All services with a selector for the mgr daemon should be updated if there are multiple mgr daemons and the active mgr changes #7988

psavva · 2021-05-25T13:11:46Z

Is this a bug report or feature request?

Bug Report

Deviation from expected behavior:
I have setup my rook-ceph cluster, and have enabled the dashboard in the CephCluster CRD.

[root@DGCVM01 ceph]# kubectl describe cephcluster -n rook-ceph
Name:         rook-ceph
Namespace:    rook-ceph
Labels:       <none>
Annotations:  <none>
API Version:  ceph.rook.io/v1
Kind:         CephCluster
Metadata:
  Creation Timestamp:  2021-05-24T08:59:07Z
  Finalizers:
    cephcluster.ceph.rook.io
  Generation:        3
  Resource Version:  628081
  UID:               e0d6dbe4-9e30-4d4f-8083-030a6b69cc5c
Spec:
  Ceph Version:
    Allow Unsupported:  false
    Image:              ceph/ceph:v15.2.11
  Cleanup Policy:
    Allow Uninstall With Volumes:  false
    Confirmation:
    Sanitize Disks:
      Data Source:                                    zero
      Iteration:                                      1
      Method:                                         quick
  Continue Upgrade After Checks Even If Not Healthy:  false
  Crash Collector:
    Disable:  false
  Dashboard:
    Enabled:           true
    Ssl:               true
  Data Dir Host Path:  /var/lib/rook
  Disruption Management:
    Machine Disruption Budget Namespace:  openshift-machine-api
    Manage Machine Disruption Budgets:    false
    Manage Pod Budgets:                   true
    Osd Maintenance Timeout:              30
    Pg Health Check Timeout:              0

I have also installed the External Dashboard nodeport service

[root@DGCVM01 ceph]# cat dashboard-external-https.yaml
apiVersion: v1
kind: Service
metadata:
  name: rook-ceph-mgr-dashboard-external-https
  namespace: rook-ceph # namespace:cluster
  labels:
    app: rook-ceph-mgr
    rook_cluster: rook-ceph # namespace:cluster
spec:
  ports:
    - name: dashboard
      port: 8443
      protocol: TCP
      targetPort: 8443
  selector:
    app: rook-ceph-mgr
    rook_cluster: rook-ceph
  sessionAffinity: None
  type: NodePort

When visiting the ceph dashboard, i'm redirected to a wrong URL.
You will notice that I'm accessing my internal IP and nodeport, and I'm redirected to the url: rook-ceph-mgr-a-84c875bd95-svhnd This is the bug....
See here:

Expected behavior:
The Ceph Dashboard should appear OK.

Environment:

OS (e.g. from /etc/os-release):

[root@DGCVM01 ceph]# cat /etc/os-release
NAME="CentOS Linux"
VERSION="7 (Core)"
ID="centos"
ID_LIKE="rhel fedora"
VERSION_ID="7"
PRETTY_NAME="CentOS Linux 7 (Core)"
ANSI_COLOR="0;31"
CPE_NAME="cpe:/o:centos:centos:7"
HOME_URL="https://www.centos.org/"
BUG_REPORT_URL="https://bugs.centos.org/"
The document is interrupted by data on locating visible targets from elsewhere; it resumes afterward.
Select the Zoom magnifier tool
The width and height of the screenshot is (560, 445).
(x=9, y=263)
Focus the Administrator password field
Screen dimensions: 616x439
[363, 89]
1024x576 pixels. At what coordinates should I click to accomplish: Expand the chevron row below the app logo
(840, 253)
CENTOS_MANTISBT_PROJECT="CentOS-7"
CENTOS_MANTISBT_PROJECT_VERSION="7"
REDHAT_SUPPORT_PRODUCT="centos"
REDHAT_SUPPORT_PRODUCT_VERSION="7"

Kernel (e.g. uname -a):
Linux DGCVM01 3.10.0-1160.el7.x86_64 #1 SMP Mon Oct 19 16:18:59 UTC 2020 x86_64 x86_64 x86_64 GNU/Linux * Cloud provider or hardware configuration:
Rook version (use rook version inside of a Rook Pod):

[root@rook-ceph-operator-65965c66b5-mznfn /]# rook version
rook: v1.6.3
go: go1.16.3

Storage backend version (e.g. for ceph do ceph -v):

[root@rook-ceph-operator-65965c66b5-mznfn /]# ceph -v
ceph version 16.2.2 (e8f22dde28889481f4dda2beb8a07788204821d3) pacific (stable)
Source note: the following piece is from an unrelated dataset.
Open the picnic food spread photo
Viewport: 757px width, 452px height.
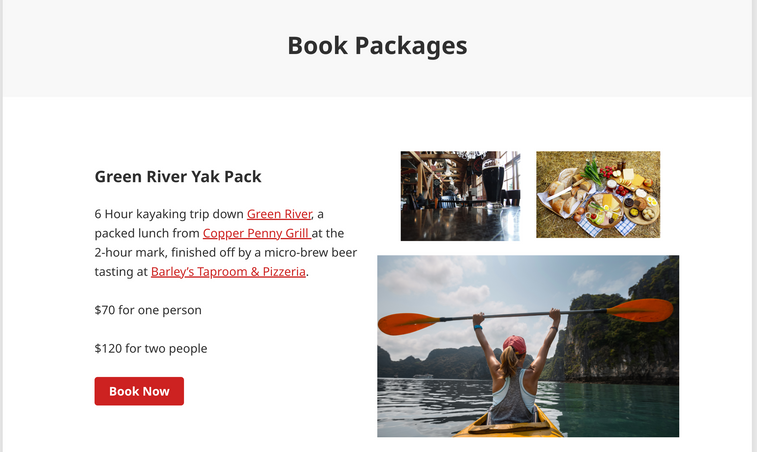(598, 194)
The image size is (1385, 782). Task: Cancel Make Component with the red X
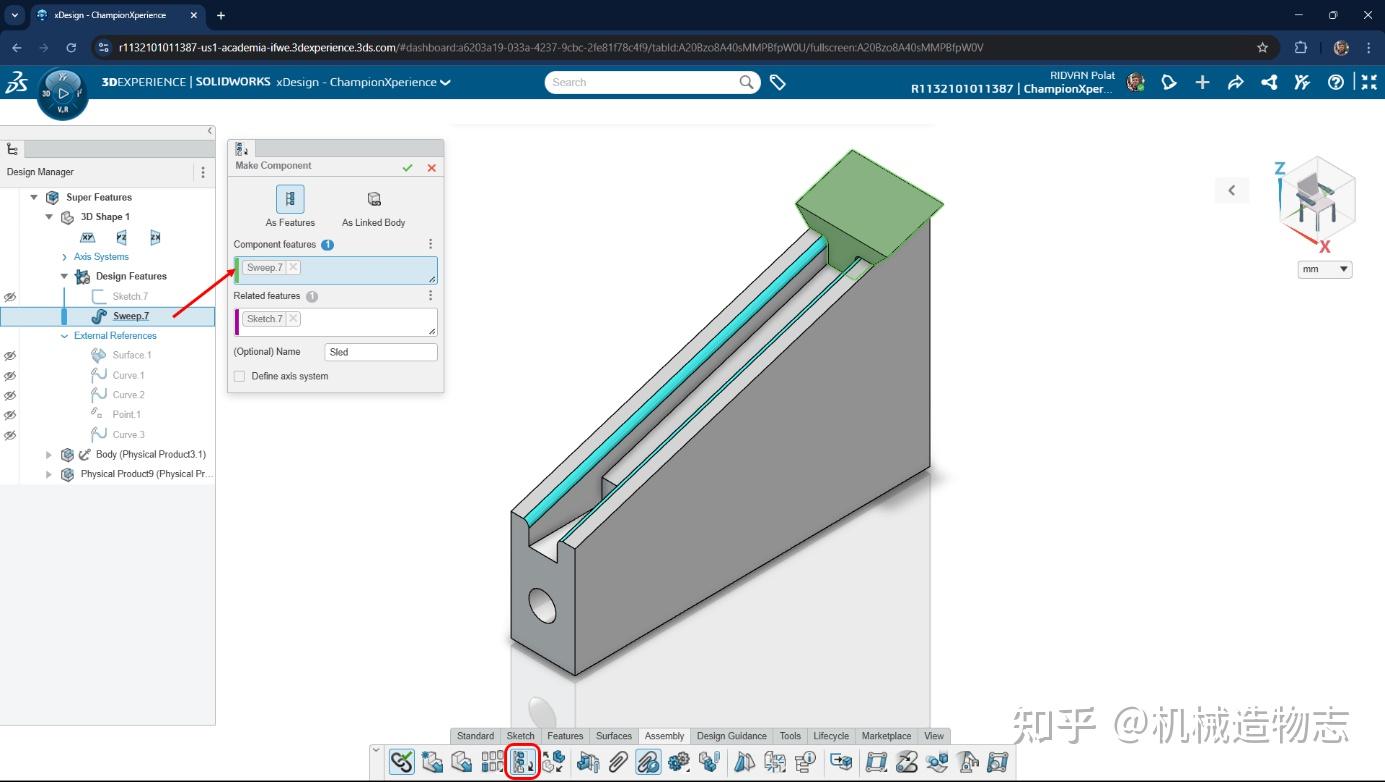431,167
Kubernetes version (use kubectl version):

[root@DGCVM01 ceph]# kubectl version
Client Version: version.Info{Major:"1", Minor:"21", GitVersion:"v1.21.1", GitCommit:"5e58841cce77d4bc13713ad2b91fa0d961e69192", GitTreeState:"clean", BuildDate:"2021-05-12T14:18:45Z", GoVersion:"go1.16.4", Compiler:"gc", Platform:"linux/amd64"}
Server Version: version.Info{Major:"1", Minor:"21", GitVersion:"v1.21.1", GitCommit:"5e58841cce77d4bc13713ad2b91fa0d961e69192", GitTreeState:"clean", BuildDate:"2021-05-12T14:12:29Z", GoVersion:"go1.16.4", Compiler:"gc", Platform:"linux/amd64"}

Kubernetes cluster type (e.g. Tectonic, GKE, OpenShift): BareMetal
Storage backend status (e.g. for Ceph use ceph health in the Rook Ceph toolbox):

[root@rook-ceph-tools-fc5f9586c-r68cl /]# ceph status
  cluster:
    id:     9ce72e85-8040-43a1-b19e-529ce34b32fb
    health: HEALTH_OK

  services:
    mon: 3 daemons, quorum a,b,c (age 27h)
    mgr: a(active, since 27h), standbys: b
    osd: 3 osds: 3 up (since 27h), 3 in (since 27h)

  data:
    pools:   2 pools, 33 pgs
    objects: 333 objects, 948 MiB
    usage:   5.8 GiB used, 6.0 TiB / 6 TiB avail
    pgs:     33 active+clean

The text was updated successfully, but these errors were encountered:

parth-gr · 2021-05-25T15:09:26Z

@psavva which node IP address you are using for calling the dashboard service? You should use the IP address of the Node on which the MGR pod is created.
PS: You'll be able to contact the NodePort service, from outside the cluster, by requesting <NodeIP>:<NodePort>.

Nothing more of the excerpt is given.